O retrabalho é um dos fatores mais corrosivos da eficiência empresarial e ainda assim, um dos menos mensurados. Ele se manifesta em tarefas refeitas, conferências duplicadas, correções sucessivas e processos que voltam ao ponto inicial porque algo “não saiu como deveria”. Cada ocorrência parece pequena, mas, somadas, revelam um desperdício estrutural que compromete resultados, margens e competitividade. Estudos internacionais estimam que entre 15% e 30% do tempo de trabalho nas empresas é consumido apenas com retrabalho, um volume que explica por que tantos esforços produtivos não se convertem em avanço real.
O impacto é profundo porque o retrabalho distorce a lógica da produtividade. Enquanto a empresa acredita estar avançando, parte significativa do esforço está sendo consumida para corrigir falhas evitáveis.
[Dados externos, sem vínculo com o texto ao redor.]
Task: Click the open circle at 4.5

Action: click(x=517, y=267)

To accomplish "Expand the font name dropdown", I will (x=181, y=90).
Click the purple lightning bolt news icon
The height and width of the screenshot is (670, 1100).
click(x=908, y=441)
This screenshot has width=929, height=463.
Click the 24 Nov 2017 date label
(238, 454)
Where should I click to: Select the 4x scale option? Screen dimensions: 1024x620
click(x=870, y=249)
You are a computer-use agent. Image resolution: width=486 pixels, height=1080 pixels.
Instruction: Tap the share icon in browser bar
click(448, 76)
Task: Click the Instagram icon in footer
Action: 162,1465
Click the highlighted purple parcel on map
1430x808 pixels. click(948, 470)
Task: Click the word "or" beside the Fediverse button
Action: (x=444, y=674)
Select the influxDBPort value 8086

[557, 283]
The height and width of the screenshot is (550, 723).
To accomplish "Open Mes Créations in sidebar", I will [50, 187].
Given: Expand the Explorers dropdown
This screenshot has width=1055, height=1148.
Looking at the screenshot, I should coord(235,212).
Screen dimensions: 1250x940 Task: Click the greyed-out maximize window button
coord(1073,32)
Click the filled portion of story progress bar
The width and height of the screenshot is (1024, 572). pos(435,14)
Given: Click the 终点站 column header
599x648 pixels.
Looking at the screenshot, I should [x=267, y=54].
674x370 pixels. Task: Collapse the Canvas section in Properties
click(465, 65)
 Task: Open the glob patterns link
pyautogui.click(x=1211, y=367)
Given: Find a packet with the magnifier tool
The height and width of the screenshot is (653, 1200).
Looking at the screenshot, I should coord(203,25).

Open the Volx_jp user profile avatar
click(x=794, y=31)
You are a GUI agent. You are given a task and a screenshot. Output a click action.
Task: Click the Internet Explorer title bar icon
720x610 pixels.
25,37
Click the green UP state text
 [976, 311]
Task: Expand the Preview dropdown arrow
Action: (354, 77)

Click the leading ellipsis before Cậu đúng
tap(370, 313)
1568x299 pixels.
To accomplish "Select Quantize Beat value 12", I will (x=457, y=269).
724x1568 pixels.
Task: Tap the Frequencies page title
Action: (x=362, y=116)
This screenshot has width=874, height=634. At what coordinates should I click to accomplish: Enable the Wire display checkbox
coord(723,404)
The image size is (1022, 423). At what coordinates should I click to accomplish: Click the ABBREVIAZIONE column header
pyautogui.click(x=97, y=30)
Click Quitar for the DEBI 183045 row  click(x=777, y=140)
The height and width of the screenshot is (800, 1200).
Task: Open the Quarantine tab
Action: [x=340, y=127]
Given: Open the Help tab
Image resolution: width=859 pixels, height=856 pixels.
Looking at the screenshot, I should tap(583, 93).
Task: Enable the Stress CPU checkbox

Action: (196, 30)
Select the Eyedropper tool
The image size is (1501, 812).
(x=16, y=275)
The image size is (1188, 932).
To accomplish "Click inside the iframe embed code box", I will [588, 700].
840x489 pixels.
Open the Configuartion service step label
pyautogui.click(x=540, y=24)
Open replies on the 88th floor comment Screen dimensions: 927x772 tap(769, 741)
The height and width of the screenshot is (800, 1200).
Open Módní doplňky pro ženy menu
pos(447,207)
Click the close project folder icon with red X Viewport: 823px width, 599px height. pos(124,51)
Em setores como logística, serviços financeiros, varejo e indústria, esse efeito se amplifica, um erro no início da cadeia se transforma em atraso no meio e em custo no final. O problema não é apenas operacional, é estratégico. A Harvard Business Review aponta que processos ineficientes podem consumir até 20% da receita anual das organizações, evidenciando que o retrabalho não representa apenas perda de tempo, mas também prejuízo financeiro direto.
O retrabalho também expõe fragilidades de gestão. Ele surge onde há processos mal desenhados, comunicação fragmentada, ausência de padronização e decisões tomadas sem dados. Quando se torna rotina, cria uma cultura de tolerância à ineficiência, na qual equipes se acostumam a refazer em vez de prevenir. Nesse ambiente, produtividade deixa de ser avanço e passa a ser compensação.
A disputa entre retrabalho e produtividade é, essencialmente, uma disputa entre duas mentalidades. De um lado, a lógica do improviso, que aceita desvios como parte natural do trabalho. De outro, a lógica da precisão, que busca fazer certo na primeira vez. A primeira consome tempo e energia; a segunda libera capacidade para inovação, análise e planejamento. A primeira mantém empresas ocupadas; a segunda as mantém competitivas.
Em um cenário de custos elevados, pressão por eficiência e escassez de mão de obra qualificada, conviver com retrabalho deixou de ser uma opção. Empresas que desejam crescer precisam tratá-lo como tratam qualquer risco relevante: identificar causas, medir impactos, redesenhar processos e eliminar pontos de falha. Produtividade não nasce do esforço adicional, mas da eliminação sistemática do desperdício.
No fim, a pergunta que define quem avança e quem fica para trás é simples e objetiva: quanto do trabalho realizado hoje existe apenas para corrigir o que não deveria ter dado errado?